In settimana ha avuto una notevole rilevanza la protesta del mondo dello spettacolo contro i tagli al c.d. FUS, Fondo Unico per lo Spettacolo. Attori, cineasti, artisti sono andati in scena, questa volta davanti a Montecitorio al grido di “No Fus, No party”.

Nell’Italia delle sovvenzioni è prassi accontentare tutti, ma nell’Italia di Tremonti nessuno può dormire sogni tranquilli, specie se non appartiene a delle categorie protette, che siano finanziarie o politiche.

E allora per capire da dove nasce la questione del FUS e perché è così importante, è necessario partire da lontano, dal 1985, anno della legge 163, istitutiva del Fondo.
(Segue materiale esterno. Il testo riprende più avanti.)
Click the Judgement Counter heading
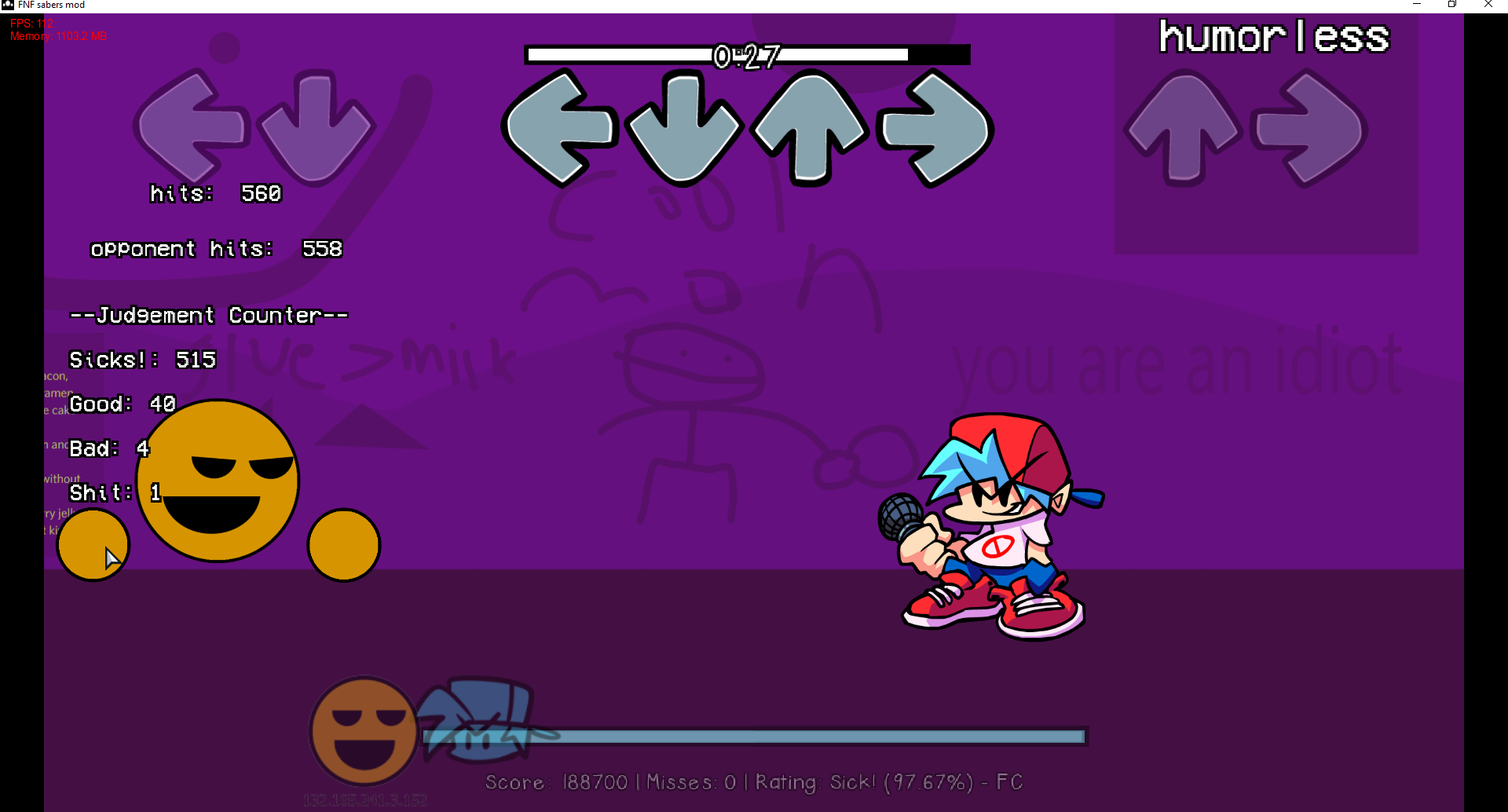Viewport: 1508px width, 812px height. coord(209,316)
L’articolo uno istituisce il FUS quale strumento finalizzato al sostegno finanziario ad enti, istituzioni, associazioni, organismi ed imprese operanti nei settori delle attività cinematografiche, musicali, di danza, teatrali, circensi e dello spettacolo viaggiante.

Tale fondo è finanziato ogni anno dalla Legge Finanziaria disposta dal Governo ed è distribuito tra i vari settori: enti lirici, attività cinematografiche, attività di prosa, attività musicali attività di danza, attività circense. Questa distribuzione viene effettuata secondo delle percentuali diverse che sono mutate nel corso degli anni, in base alle decisioni del Ministero di competenza. In particolare una grossa fetta del Fondo è appannaggio degli enti lirici, la cui quota è peraltro aumentata dal 42% del 1985 al 47% attuale, mentre nel corso degli anni le attività cinematografiche sono passate dal 25% al 18% dell’ultima Finanziaria 2009.
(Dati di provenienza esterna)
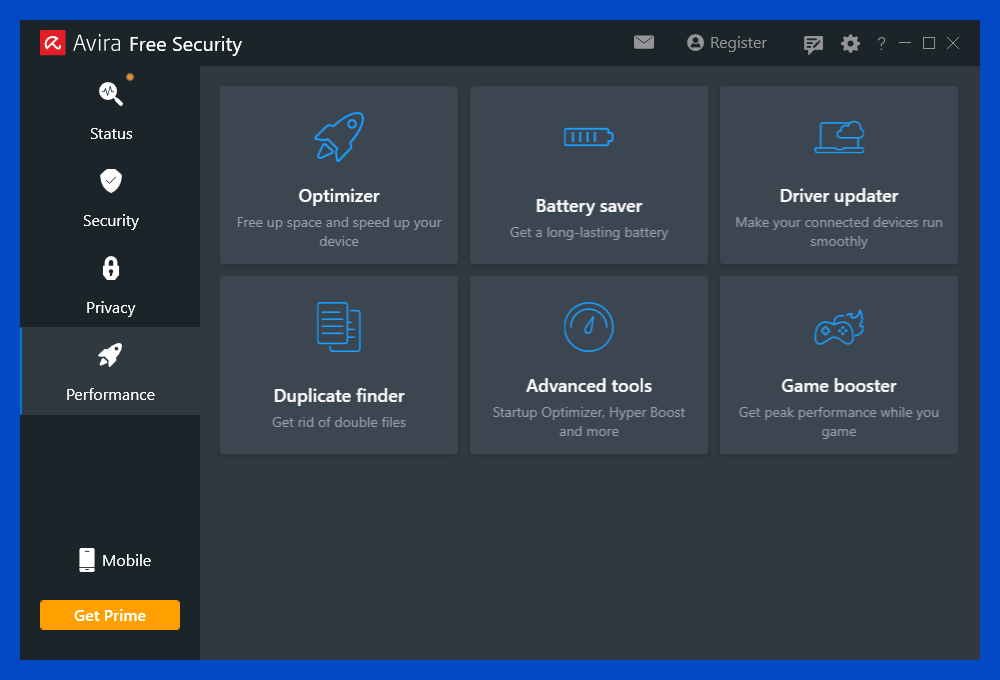Go to the Security section
This screenshot has height=680, width=1000.
tap(110, 197)
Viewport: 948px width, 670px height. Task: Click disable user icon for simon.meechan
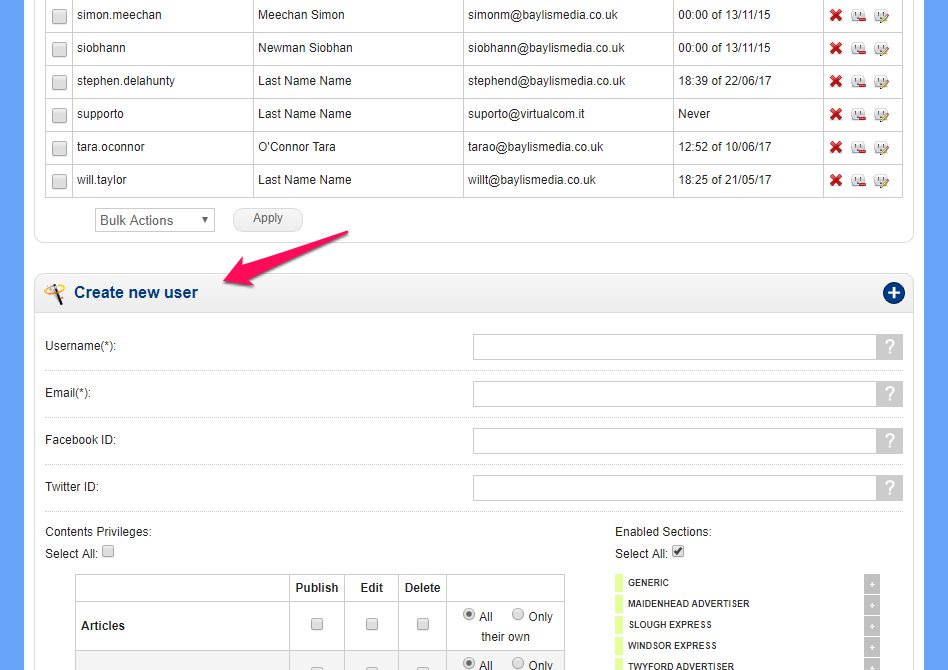858,15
Pur sottostando inevitabilmente agli andamenti della finanza pubblica e subendo la diminuzione di potere d’acquisto a causa della dinamica inflazionistica, il Fondo Unico dello Spettacolo ha assolto alla funzione di garantire il finanziamento del settore con un buon grado di certezza.
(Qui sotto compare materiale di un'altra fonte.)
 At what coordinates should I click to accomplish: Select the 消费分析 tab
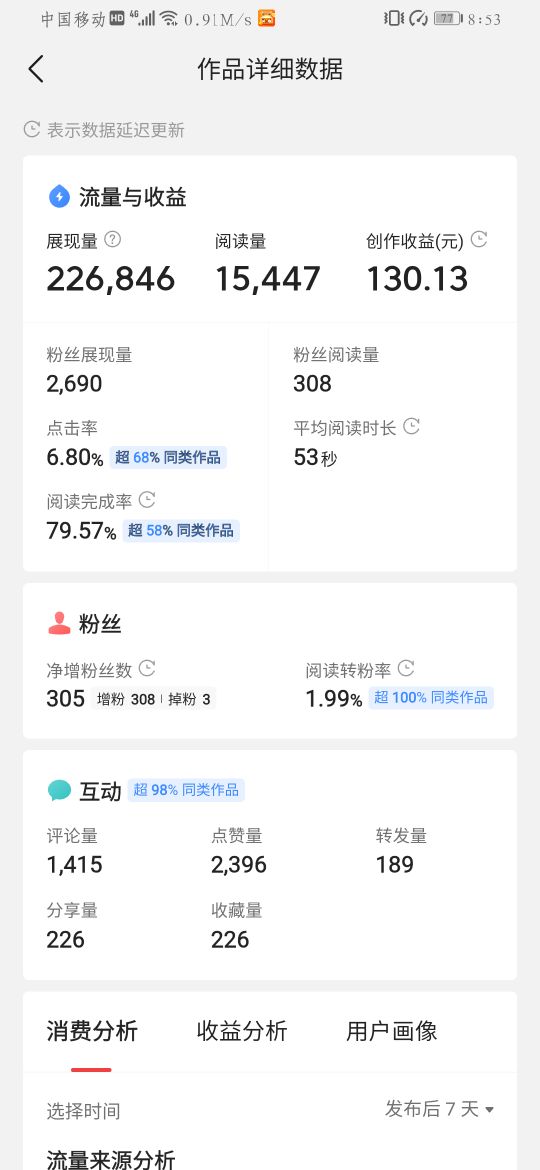click(92, 1031)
È con l’ultima finanziaria del 2009 che il Governo ha però notevolmente diminuito la dotazione del fondo disponendo 398.036.000 euro, 130 milioni in meno rispetto della precedente finanziaria del Governo Prodi.

Il Ministro Bondi (foto), si era affrettato a minimizzare assumendosi la responsabilità di reintegrare il fondo. Il 7 maggio scorso, alla presenza del presidente Napolitano, con il sottosegretario Letta aveva promesso il recupero di almeno 60 milioni, 30 da destinare allo spettacolo dal vivo, 30 al cinema.

Il Governo, viste anche le sollecitazioni del Quirinale si è affrettato ad inserire nel Decreto attualmente in esame in Parlamento una disposizione che risucchia ulteriori proventi dalla c.d. Pornotax. Pochino. Non sembra proprio che Tremonti abbia intenzione di mollare. In effetti già con i tagli all’editoria, poi ripristinati almeno per l’anno corrente (senza scomodare la questione scuola) l’indirizzo dell’esecutivo è chiaro: tagliare dove ci sono gli sprechi, e lo spettacolo di spreco ne è maestro.

Però, proprio perché il settore, vive in questo paese di equilibri molto fragili, il FUS è stato una risorsa importante. La gestione è stata però poca oculata, abituatasi ad un centralismo dirigistico che ne ha contraddistinto le dinamiche. Ad esempio, in tutto il territorio si sono create una miriade di associazioni, spesso sconosciute che ricevono denaro per organizzare festival o manifestazioni di dubbio interesse. Gli Enti Lirici, che godono della fetta maggiore del FUS, sono in rosso da diverso tempo.

Va certamente invertita la tendenza e devono essere trovate delle soluzioni nuove, innovative che coinvolgano tutti i settori, ma la riduzione del fondo non è da questo punto di vista un buon inizio.